:: Given data

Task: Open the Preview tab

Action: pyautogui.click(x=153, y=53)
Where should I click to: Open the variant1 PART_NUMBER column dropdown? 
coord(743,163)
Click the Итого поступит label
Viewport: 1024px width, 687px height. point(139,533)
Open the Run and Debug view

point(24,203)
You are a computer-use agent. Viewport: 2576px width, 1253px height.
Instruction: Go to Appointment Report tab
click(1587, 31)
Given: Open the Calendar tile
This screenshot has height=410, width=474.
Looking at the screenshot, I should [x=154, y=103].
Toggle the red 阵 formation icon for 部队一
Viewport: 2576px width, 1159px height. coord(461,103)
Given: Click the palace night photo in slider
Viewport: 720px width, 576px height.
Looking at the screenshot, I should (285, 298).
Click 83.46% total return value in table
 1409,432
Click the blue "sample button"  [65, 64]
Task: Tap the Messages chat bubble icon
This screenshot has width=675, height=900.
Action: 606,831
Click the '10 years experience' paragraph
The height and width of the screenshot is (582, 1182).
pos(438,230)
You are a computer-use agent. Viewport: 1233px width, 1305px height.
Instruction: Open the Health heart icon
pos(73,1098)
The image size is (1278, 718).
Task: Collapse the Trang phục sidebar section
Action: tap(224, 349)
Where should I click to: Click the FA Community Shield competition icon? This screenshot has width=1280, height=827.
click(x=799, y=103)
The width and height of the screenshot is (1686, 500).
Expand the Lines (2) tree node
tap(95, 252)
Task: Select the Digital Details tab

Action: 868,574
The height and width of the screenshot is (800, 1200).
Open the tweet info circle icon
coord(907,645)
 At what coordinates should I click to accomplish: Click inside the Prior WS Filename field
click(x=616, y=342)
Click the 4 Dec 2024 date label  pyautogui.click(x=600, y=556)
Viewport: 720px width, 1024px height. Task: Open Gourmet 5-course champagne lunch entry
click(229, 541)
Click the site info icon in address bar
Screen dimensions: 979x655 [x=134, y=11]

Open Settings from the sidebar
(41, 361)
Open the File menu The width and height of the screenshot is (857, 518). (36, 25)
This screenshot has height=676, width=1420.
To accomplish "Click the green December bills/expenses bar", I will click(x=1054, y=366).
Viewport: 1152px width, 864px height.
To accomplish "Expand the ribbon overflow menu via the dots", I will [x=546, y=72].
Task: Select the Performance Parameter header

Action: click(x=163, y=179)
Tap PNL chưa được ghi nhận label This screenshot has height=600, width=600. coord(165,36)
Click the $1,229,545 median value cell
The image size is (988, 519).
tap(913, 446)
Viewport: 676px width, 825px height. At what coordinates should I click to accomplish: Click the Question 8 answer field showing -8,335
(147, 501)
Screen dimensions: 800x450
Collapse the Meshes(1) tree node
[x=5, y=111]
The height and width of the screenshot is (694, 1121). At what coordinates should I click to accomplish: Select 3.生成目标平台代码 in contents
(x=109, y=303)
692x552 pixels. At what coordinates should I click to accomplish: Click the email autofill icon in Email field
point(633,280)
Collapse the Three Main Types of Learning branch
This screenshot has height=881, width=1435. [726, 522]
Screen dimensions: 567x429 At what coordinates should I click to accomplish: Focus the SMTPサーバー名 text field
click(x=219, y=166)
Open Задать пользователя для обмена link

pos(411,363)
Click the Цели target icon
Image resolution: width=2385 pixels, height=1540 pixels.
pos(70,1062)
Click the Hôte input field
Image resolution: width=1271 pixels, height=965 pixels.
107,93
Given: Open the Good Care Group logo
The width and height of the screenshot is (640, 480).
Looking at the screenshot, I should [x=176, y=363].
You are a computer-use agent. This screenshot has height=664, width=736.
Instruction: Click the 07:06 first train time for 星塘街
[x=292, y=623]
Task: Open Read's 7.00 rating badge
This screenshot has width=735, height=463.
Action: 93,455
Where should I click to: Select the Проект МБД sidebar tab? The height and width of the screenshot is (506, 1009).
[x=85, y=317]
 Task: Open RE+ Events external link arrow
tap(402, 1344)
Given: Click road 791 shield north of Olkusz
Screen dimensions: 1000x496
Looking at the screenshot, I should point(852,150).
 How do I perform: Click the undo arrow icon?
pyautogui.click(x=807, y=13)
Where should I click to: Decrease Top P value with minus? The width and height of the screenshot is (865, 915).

::::

To be done: Change every "computer-use agent" in the data above to "desktop automation agent" and reproduce the data with nothing else altered.

Result:
Task: Open the Preview tab

Action: pyautogui.click(x=153, y=53)
Where should I click to: Open the variant1 PART_NUMBER column dropdown? 
coord(743,163)
Click the Итого поступит label
Viewport: 1024px width, 687px height. point(139,533)
Open the Run and Debug view

point(24,203)
You are a desktop automation agent. Viewport: 2576px width, 1253px height.
Instruction: Go to Appointment Report tab
click(1587, 31)
Given: Open the Calendar tile
This screenshot has height=410, width=474.
Looking at the screenshot, I should [x=154, y=103].
Toggle the red 阵 formation icon for 部队一
Viewport: 2576px width, 1159px height. coord(461,103)
Given: Click the palace night photo in slider
Viewport: 720px width, 576px height.
Looking at the screenshot, I should (285, 298).
Click 83.46% total return value in table
 1409,432
Click the blue "sample button"  [65, 64]
Task: Tap the Messages chat bubble icon
This screenshot has width=675, height=900.
Action: 606,831
Click the '10 years experience' paragraph
The height and width of the screenshot is (582, 1182).
pos(438,230)
You are a desktop automation agent. Viewport: 1233px width, 1305px height.
Instruction: Open the Health heart icon
pos(73,1098)
The image size is (1278, 718).
Task: Collapse the Trang phục sidebar section
Action: tap(224, 349)
Where should I click to: Click the FA Community Shield competition icon? This screenshot has width=1280, height=827.
click(x=799, y=103)
The width and height of the screenshot is (1686, 500).
Expand the Lines (2) tree node
tap(95, 252)
Task: Select the Digital Details tab

Action: 868,574
The height and width of the screenshot is (800, 1200).
Open the tweet info circle icon
coord(907,645)
 At what coordinates should I click to accomplish: Click inside the Prior WS Filename field
click(x=616, y=342)
Click the 4 Dec 2024 date label  pyautogui.click(x=600, y=556)
Viewport: 720px width, 1024px height. Task: Open Gourmet 5-course champagne lunch entry
click(229, 541)
Click the site info icon in address bar
Screen dimensions: 979x655 [x=134, y=11]

Open Settings from the sidebar
(41, 361)
Open the File menu The width and height of the screenshot is (857, 518). (36, 25)
This screenshot has height=676, width=1420.
To accomplish "Click the green December bills/expenses bar", I will click(x=1054, y=366).
Viewport: 1152px width, 864px height.
To accomplish "Expand the ribbon overflow menu via the dots", I will [x=546, y=72].
Task: Select the Performance Parameter header

Action: click(x=163, y=179)
Tap PNL chưa được ghi nhận label This screenshot has height=600, width=600. coord(165,36)
Click the $1,229,545 median value cell
The image size is (988, 519).
tap(913, 446)
Viewport: 676px width, 825px height. At what coordinates should I click to accomplish: Click the Question 8 answer field showing -8,335
(147, 501)
Screen dimensions: 800x450
Collapse the Meshes(1) tree node
[x=5, y=111]
The height and width of the screenshot is (694, 1121). At what coordinates should I click to accomplish: Select 3.生成目标平台代码 in contents
(x=109, y=303)
692x552 pixels. At what coordinates should I click to accomplish: Click the email autofill icon in Email field
point(633,280)
Collapse the Three Main Types of Learning branch
This screenshot has height=881, width=1435. [726, 522]
Screen dimensions: 567x429 At what coordinates should I click to accomplish: Focus the SMTPサーバー名 text field
click(x=219, y=166)
Open Задать пользователя для обмена link

pos(411,363)
Click the Цели target icon
Image resolution: width=2385 pixels, height=1540 pixels.
pos(70,1062)
Click the Hôte input field
Image resolution: width=1271 pixels, height=965 pixels.
107,93
Given: Open the Good Care Group logo
The width and height of the screenshot is (640, 480).
Looking at the screenshot, I should [x=176, y=363].
You are a desktop automation agent. This screenshot has height=664, width=736.
Instruction: Click the 07:06 first train time for 星塘街
[x=292, y=623]
Task: Open Read's 7.00 rating badge
This screenshot has width=735, height=463.
Action: 93,455
Where should I click to: Select the Проект МБД sidebar tab? The height and width of the screenshot is (506, 1009).
[x=85, y=317]
 Task: Open RE+ Events external link arrow
tap(402, 1344)
Given: Click road 791 shield north of Olkusz
Screen dimensions: 1000x496
Looking at the screenshot, I should point(852,150).
 How do I perform: Click the undo arrow icon?
pyautogui.click(x=807, y=13)
Where should I click to: Decrease Top P value with minus? The width and height of the screenshot is (865, 915).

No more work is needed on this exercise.